Oh God yes! Who would EVER use a glass from the store without washing it? But I rinse glasses I take from our cupboard. I do that ever since I lived in a place where they had a cockroach problem. In my current house, there are spiders and moths and try as you may, you never really get rid of them all. Nothing like taking a sip of wine only to ingest a nice bit of web.

And that's another thing about bringing your glasses. What do you carry them in? An open container? A box? And do you rinse them before use? If not, and they have picked up the inevitable cardboardy aromas and flavors from the tube/box/shipper, you've just demonstrated that your entire justification for bringing them is BS. Your nose and palate is so delicate and perceptive that you need special glasses to reveal the most subtle characteristics of your wine but you can't pick up off flavors and aromas from your shipping package?

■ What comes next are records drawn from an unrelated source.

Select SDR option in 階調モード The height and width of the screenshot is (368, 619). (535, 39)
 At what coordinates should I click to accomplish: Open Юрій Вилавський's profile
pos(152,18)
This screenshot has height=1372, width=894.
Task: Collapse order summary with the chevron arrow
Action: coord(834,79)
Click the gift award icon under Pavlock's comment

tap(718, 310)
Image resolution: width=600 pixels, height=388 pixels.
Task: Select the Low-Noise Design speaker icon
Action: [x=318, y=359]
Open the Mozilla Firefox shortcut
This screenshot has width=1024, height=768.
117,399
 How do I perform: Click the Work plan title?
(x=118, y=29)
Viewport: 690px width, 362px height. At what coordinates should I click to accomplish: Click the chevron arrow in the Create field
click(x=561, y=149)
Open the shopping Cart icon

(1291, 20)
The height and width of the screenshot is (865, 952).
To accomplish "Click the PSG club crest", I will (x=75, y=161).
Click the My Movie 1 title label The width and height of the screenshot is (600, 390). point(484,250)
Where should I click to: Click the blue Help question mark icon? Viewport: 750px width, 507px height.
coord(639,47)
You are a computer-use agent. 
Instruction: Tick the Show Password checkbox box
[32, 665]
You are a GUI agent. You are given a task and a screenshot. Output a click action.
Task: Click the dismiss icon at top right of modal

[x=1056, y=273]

I love the idea of breaking a few of their glasses though!

Late to the thread here, but I would not take glasses. Take wine appropriate for their stems or a step above their stems, and make due. We have some friends that host us with some frenquency and we always take wine, but never glasses.

I take glasses to the Stolz house because they are fellow geeks and understand my desire to have my own glasses. Since I seem to be missing either a Grassal or a Zalto, I may ask him to bring one of his to our house in two weeks.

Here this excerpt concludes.